Bleed

July 1st, 2009

Bleed is defined as ink going to the edge of the printed piece. If you choose to have an image on a postcard that goes edge to edge, the image bleeds on four sides. If a bar goes side to side across a letterhead, the bar bleeds on two sides. The bleed can be set up to run off the printed piece on one side, two sides, three sides or four sides. The design is limited by your imagination.

One important note before you go and set up a document with bleeds, bleeds cost extra on most printed documents. An eighth inch of image or bar or element to bleed must be added to the document. The print area of a business card that is trimmed to 2 x 3.5 inches, lays down ink in an area that is 2.25 x 3.75 inches. When the sheets dry, the cards are trimmed out to 2 x 3.5 inches and delivered.

If your software of choice does not allow you to add a bleed area to the document, you have two choices. Make sure that the images/elements extend .125 inch past the boundaries of the document. The second option is to add the extra bleed area to the document, and place guides in at the trim size. InDesign allows the user to add a bleed margin. The CS4 version of Illustrator added the document bleed feature, previous versions do not. Photoshop needs to have the bleed added to the document size. Quark users might want to consider adding the bleed to the document. Pagemaker users will also want to make this consideration. Publisher users, this is questionable, Publisher allows for a bleed. I’ve not seen a Publisher file that had bleed set correctly.

Quark and Pagemaker allows the users to print with bleeds, why would they want to add the bleed to the document? I have gotten pdf files from designers that do not have a full eighth inch bleed on all sides. I have to contact the designer/print broker and ask for more bleed. Setting up the file to have built in bleed allows the designer to use the edge of the document to make sure the file has a higher success rate on the press. If the bleed is a sixteenth inch instead of an eighth inch, the cut can be slightly off on some sheets and show white space. If you choose to add the bleed to the document, add guides for an eighth inch from the document edge and move the X/Y zero point to the eighth inch guides.

File Prep

July 1st, 2009

File Preparation is the most important aspect of setting up a document. The correct color space needs to be used, the correct file size needs to be used, and you need to be on the same page as your pre-press technician.

Color space: RGB makes a great color space for the internet, sending RGB files to a commercial printer will have unexpected results. CMYK is the right space when you are printing four color process, if you setting up files for the internet, CMYK can produce unexpected results on the screen. When printing black ink only, black plus a spot color or multiple spot colors, the files need to be set up that way.

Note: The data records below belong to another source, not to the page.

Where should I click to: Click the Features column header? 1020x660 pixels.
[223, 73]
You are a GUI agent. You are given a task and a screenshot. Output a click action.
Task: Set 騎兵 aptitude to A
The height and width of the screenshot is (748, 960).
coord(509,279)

File size: Building a file, such as a business card, in a file with the document size set to 8.5 x 11 inches is overkill. It is like heating a small can of soup in a 20 quart stock pot. The 20 quart stock pot is going to be harder to clean than a 1 quart sauce pan. If you don’t see a problem with setting up a business card in an oversized file, then why not set the card up in a file that is 11 x 17 or 26 x 40? Generate a pdf file for your customer and they are looking at the white space surrounding the card. Build the file to size, generate a file to size. Make it easy for the customer to see the layout.

Communication: The most important part of this equation is working with your pre-press technician. You don’t need to be at odds with the person sending your file to press. The pre-press technician is going to look at your file and may be able to make some suggestions to bring up the success level of your job. If your quote is higher than you want, the pre-press technician may have some ideas to bring the cost down. If you are having trouble setting a file for a specific technique, the pre-press technician may be able to help, or direct you in the right direction for help.